- **Text under study**:

In 2009 she arrived at La7, as author and host of Effetto domino, an economic analysis broadcast in the late evening until 2011. Since 2011 she has been the creator, author and host, again on La7, of the program L'aria che tira. In the summer of 2014 Merlino debuted in L'aria che tira stasera, four episodes broadcast on Mondays in prime time. In 2015 she published with Rizzoli Madri. Perché saranno loro a cambiare il Paese. Since November 15, 2020 she has hosted another spin-off of her program entitled L'aria di domenica. In 2023 she left La7 and moved to Mediaset, where she was chosen as host of Pomeriggio Cinque, replacing Barbara D'Urso.

She has also worked for a long time for the radio, hosting, within the Rai Radio 2 program Alle otto della sera, a series of episodes on the history of money and then, again for Rai Radio 2, a series of twenty episodes dedicated to the biographies of the men who changed history through money, entitled Re di Denari. She has written for Il Sole 24 Ore, Il Messaggero, Panorama, International Herald Tribune, Libération, Families in Business, Nord e Sud, Il Secolo XIX, Il Resto del Carlino, La Gazzetta del Mezzogiorno. She was the author of a dictionary of community terms, distributed in copies with the newspapers Il Mattino and La Gazzetta del Mezzogiorno. Moderator of numerous conferences and public meetings, over the years she has interviewed the main international players in political and economic life.

== Personal life ==
She had two twin sons, Pietro and Giulio Tucci, in 1997 from a relationship that began at the age of twenty-four. From the early 2000s until 2016 she was linked to the former CEO of Invitalia Domenico Arcuri, with whom she had a daughter, Caterina, born in 2001. Since 2016 she has been in a relationship with the former coach and former footballer of Juventus and the national team Marco Tardelli.

Saved entries
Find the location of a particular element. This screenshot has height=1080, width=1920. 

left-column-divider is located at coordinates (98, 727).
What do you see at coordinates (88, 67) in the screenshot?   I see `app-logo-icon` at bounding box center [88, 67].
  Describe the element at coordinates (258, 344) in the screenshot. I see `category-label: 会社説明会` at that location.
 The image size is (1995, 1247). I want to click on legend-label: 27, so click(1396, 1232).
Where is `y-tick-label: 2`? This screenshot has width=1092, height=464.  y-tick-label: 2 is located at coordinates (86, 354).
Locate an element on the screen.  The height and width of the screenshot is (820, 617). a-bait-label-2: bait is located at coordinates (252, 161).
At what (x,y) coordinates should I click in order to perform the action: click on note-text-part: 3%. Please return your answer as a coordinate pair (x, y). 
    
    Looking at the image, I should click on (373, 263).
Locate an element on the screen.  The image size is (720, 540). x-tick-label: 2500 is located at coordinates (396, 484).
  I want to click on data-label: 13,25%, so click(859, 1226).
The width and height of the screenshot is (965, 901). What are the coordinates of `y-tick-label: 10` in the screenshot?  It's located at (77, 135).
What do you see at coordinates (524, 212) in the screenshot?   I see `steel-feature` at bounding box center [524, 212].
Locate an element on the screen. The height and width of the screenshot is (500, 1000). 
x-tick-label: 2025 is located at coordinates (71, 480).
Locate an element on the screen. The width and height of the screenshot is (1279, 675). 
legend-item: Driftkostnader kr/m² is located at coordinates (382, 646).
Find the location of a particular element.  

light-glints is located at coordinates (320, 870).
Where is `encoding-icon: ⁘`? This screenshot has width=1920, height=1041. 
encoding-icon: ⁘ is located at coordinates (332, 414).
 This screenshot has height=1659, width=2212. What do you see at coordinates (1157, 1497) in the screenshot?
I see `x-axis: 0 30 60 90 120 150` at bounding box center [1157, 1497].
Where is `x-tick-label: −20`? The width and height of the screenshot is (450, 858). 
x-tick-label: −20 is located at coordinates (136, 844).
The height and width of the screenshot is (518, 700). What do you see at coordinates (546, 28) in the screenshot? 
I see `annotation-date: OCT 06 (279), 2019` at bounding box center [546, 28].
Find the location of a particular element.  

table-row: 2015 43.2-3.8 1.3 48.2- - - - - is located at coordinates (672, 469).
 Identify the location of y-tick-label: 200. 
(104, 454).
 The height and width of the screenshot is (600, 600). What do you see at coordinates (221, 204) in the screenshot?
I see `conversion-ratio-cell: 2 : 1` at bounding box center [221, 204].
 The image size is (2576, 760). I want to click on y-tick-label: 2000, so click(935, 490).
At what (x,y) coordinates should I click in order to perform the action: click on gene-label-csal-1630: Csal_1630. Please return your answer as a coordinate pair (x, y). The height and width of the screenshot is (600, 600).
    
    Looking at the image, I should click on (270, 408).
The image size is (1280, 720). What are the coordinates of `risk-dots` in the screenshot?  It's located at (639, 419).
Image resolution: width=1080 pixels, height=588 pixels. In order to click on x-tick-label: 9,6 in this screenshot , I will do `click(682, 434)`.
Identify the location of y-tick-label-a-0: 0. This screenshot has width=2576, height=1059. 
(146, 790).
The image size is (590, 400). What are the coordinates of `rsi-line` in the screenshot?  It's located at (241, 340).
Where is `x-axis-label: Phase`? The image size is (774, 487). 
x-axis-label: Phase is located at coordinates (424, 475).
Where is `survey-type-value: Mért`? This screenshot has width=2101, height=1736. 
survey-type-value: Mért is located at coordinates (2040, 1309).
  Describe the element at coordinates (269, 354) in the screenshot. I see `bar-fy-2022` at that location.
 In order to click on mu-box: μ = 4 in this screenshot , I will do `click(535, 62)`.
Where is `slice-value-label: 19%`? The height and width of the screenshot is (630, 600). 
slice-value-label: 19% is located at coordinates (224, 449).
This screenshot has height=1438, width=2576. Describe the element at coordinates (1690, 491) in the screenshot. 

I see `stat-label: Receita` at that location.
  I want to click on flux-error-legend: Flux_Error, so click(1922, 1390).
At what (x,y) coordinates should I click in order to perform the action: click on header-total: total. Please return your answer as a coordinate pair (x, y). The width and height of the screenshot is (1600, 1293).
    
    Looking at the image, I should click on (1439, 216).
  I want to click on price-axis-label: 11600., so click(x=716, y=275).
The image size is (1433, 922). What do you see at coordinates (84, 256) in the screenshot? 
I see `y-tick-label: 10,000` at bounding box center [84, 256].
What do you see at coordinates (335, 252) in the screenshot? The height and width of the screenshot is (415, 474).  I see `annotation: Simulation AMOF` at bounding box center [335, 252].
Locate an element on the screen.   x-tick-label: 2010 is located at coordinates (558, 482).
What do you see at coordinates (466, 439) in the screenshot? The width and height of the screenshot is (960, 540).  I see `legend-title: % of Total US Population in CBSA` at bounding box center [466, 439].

- **Problems and tasks**:
[1] In the text about Merlino, which program was she chosen to host after moving to Mediaset in 2023?
[2] Reproduce the text about Merlino word for word from "In 2009 she" to "replacing Barbara D'Urso.".

- **Results of the tasks**:
[1] Pomeriggio Cinque

[2]
In 2009 she arrived at La7, as author and host of Effetto domino, an economic analysis broadcast in the late evening until 2011. Since 2011 she has been the creator, author and host, again on La7, of the program L'aria che tira. In the summer of 2014 Merlino debuted in L'aria che tira stasera, four episodes broadcast on Mondays in prime time. In 2015 she published with Rizzoli Madri. Perché saranno loro a cambiare il Paese. Since November 15, 2020 she has hosted another spin-off of her program entitled L'aria di domenica. In 2023 she left La7 and moved to Mediaset, where she was chosen as host of Pomeriggio Cinque, replacing Barbara D'Urso.